━━━ Data ━━━

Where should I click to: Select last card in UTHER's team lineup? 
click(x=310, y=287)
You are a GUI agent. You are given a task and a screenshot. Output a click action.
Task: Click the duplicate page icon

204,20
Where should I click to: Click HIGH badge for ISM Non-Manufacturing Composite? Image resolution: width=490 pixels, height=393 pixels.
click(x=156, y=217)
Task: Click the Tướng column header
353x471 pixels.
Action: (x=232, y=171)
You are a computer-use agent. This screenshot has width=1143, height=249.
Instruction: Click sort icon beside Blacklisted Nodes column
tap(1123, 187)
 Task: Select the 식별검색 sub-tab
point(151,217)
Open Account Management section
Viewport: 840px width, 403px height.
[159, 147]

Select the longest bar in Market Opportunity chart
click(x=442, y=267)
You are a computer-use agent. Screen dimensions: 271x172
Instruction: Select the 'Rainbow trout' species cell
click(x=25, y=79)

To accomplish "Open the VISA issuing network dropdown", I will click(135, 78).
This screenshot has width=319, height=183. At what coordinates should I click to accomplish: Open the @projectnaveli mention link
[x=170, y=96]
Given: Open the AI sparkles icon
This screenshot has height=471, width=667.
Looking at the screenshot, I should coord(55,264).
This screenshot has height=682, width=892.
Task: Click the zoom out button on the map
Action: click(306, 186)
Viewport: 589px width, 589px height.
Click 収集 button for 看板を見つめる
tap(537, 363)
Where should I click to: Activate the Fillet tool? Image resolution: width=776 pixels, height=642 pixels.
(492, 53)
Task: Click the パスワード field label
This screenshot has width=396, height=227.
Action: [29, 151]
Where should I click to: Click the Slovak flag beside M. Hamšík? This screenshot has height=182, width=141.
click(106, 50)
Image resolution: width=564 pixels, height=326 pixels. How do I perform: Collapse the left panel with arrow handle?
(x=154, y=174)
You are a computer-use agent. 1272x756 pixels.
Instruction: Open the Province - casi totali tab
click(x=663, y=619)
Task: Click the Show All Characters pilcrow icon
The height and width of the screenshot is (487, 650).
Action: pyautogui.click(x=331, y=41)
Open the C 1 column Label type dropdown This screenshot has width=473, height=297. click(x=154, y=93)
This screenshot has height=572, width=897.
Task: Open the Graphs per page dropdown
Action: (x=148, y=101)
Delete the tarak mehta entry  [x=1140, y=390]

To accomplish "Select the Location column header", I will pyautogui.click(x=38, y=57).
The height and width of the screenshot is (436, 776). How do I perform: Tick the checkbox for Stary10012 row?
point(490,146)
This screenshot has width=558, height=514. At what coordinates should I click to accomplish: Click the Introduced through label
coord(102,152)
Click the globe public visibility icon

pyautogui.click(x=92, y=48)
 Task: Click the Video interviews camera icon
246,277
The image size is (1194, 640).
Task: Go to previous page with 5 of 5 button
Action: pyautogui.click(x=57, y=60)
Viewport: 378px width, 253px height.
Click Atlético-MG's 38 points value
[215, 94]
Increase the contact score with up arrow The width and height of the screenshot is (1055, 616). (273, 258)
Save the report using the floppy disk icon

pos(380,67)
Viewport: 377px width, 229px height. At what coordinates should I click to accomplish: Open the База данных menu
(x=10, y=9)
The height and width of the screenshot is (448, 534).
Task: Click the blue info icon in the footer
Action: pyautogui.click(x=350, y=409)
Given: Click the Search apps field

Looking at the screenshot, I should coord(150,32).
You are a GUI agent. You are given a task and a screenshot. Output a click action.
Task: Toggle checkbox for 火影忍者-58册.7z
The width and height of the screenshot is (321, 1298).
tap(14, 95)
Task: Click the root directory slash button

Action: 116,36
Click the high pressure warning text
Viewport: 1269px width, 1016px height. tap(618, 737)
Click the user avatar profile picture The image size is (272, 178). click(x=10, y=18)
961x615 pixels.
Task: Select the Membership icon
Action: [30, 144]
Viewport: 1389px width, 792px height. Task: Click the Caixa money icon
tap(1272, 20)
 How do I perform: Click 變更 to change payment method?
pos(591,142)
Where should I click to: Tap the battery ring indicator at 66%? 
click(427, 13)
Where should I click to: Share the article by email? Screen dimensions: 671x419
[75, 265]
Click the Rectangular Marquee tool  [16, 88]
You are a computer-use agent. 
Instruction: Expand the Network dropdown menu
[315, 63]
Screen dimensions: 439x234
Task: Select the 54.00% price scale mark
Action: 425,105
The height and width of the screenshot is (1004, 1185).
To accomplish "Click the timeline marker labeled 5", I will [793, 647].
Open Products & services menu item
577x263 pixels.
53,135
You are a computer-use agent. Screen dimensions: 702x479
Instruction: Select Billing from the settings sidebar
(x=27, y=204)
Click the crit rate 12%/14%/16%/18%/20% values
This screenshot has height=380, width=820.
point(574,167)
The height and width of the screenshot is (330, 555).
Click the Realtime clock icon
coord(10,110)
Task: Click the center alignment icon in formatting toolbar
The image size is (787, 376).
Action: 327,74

━━━

» Instructions for the task: An acceptable answer repeats every entry exactly, with nothing omitted.

» Output:
Where should I click to: Select last card in UTHER's team lineup? 
click(x=310, y=287)
You are a GUI agent. You are given a task and a screenshot. Output a click action.
Task: Click the duplicate page icon

204,20
Where should I click to: Click HIGH badge for ISM Non-Manufacturing Composite? Image resolution: width=490 pixels, height=393 pixels.
click(x=156, y=217)
Task: Click the Tướng column header
353x471 pixels.
Action: (x=232, y=171)
You are a computer-use agent. This screenshot has width=1143, height=249.
Instruction: Click sort icon beside Blacklisted Nodes column
tap(1123, 187)
 Task: Select the 식별검색 sub-tab
point(151,217)
Open Account Management section
Viewport: 840px width, 403px height.
[159, 147]

Select the longest bar in Market Opportunity chart
click(x=442, y=267)
You are a computer-use agent. Screen dimensions: 271x172
Instruction: Select the 'Rainbow trout' species cell
click(x=25, y=79)

To accomplish "Open the VISA issuing network dropdown", I will click(135, 78).
This screenshot has width=319, height=183. At what coordinates should I click to accomplish: Open the @projectnaveli mention link
[x=170, y=96]
Given: Open the AI sparkles icon
This screenshot has height=471, width=667.
Looking at the screenshot, I should coord(55,264).
This screenshot has height=682, width=892.
Task: Click the zoom out button on the map
Action: click(306, 186)
Viewport: 589px width, 589px height.
Click 収集 button for 看板を見つめる
tap(537, 363)
Where should I click to: Activate the Fillet tool? Image resolution: width=776 pixels, height=642 pixels.
(492, 53)
Task: Click the パスワード field label
This screenshot has width=396, height=227.
Action: [29, 151]
Where should I click to: Click the Slovak flag beside M. Hamšík? This screenshot has height=182, width=141.
click(106, 50)
Image resolution: width=564 pixels, height=326 pixels. How do I perform: Collapse the left panel with arrow handle?
(x=154, y=174)
You are a computer-use agent. 1272x756 pixels.
Instruction: Open the Province - casi totali tab
click(x=663, y=619)
Task: Click the Show All Characters pilcrow icon
The height and width of the screenshot is (487, 650).
Action: pyautogui.click(x=331, y=41)
Open the C 1 column Label type dropdown This screenshot has width=473, height=297. click(x=154, y=93)
This screenshot has height=572, width=897.
Task: Open the Graphs per page dropdown
Action: (x=148, y=101)
Delete the tarak mehta entry  [x=1140, y=390]

To accomplish "Select the Location column header", I will pyautogui.click(x=38, y=57).
The height and width of the screenshot is (436, 776). How do I perform: Tick the checkbox for Stary10012 row?
point(490,146)
This screenshot has width=558, height=514. At what coordinates should I click to accomplish: Click the Introduced through label
coord(102,152)
Click the globe public visibility icon

pyautogui.click(x=92, y=48)
 Task: Click the Video interviews camera icon
246,277
The image size is (1194, 640).
Task: Go to previous page with 5 of 5 button
Action: pyautogui.click(x=57, y=60)
Viewport: 378px width, 253px height.
Click Atlético-MG's 38 points value
[215, 94]
Increase the contact score with up arrow The width and height of the screenshot is (1055, 616). (273, 258)
Save the report using the floppy disk icon

pos(380,67)
Viewport: 377px width, 229px height. At what coordinates should I click to accomplish: Open the База данных menu
(x=10, y=9)
The height and width of the screenshot is (448, 534).
Task: Click the blue info icon in the footer
Action: pyautogui.click(x=350, y=409)
Given: Click the Search apps field

Looking at the screenshot, I should coord(150,32).
You are a GUI agent. You are given a task and a screenshot. Output a click action.
Task: Toggle checkbox for 火影忍者-58册.7z
The width and height of the screenshot is (321, 1298).
tap(14, 95)
Task: Click the root directory slash button

Action: 116,36
Click the high pressure warning text
Viewport: 1269px width, 1016px height. tap(618, 737)
Click the user avatar profile picture The image size is (272, 178). click(x=10, y=18)
961x615 pixels.
Task: Select the Membership icon
Action: [30, 144]
Viewport: 1389px width, 792px height. Task: Click the Caixa money icon
tap(1272, 20)
 How do I perform: Click 變更 to change payment method?
pos(591,142)
Where should I click to: Tap the battery ring indicator at 66%? 
click(427, 13)
Where should I click to: Share the article by email? Screen dimensions: 671x419
[75, 265]
Click the Rectangular Marquee tool  [16, 88]
You are a computer-use agent. 
Instruction: Expand the Network dropdown menu
[315, 63]
Screen dimensions: 439x234
Task: Select the 54.00% price scale mark
Action: 425,105
The height and width of the screenshot is (1004, 1185).
To accomplish "Click the timeline marker labeled 5", I will [793, 647].
Open Products & services menu item
577x263 pixels.
53,135
You are a computer-use agent. Screen dimensions: 702x479
Instruction: Select Billing from the settings sidebar
(x=27, y=204)
Click the crit rate 12%/14%/16%/18%/20% values
This screenshot has height=380, width=820.
point(574,167)
The height and width of the screenshot is (330, 555).
Click the Realtime clock icon
coord(10,110)
Task: Click the center alignment icon in formatting toolbar
The image size is (787, 376).
Action: 327,74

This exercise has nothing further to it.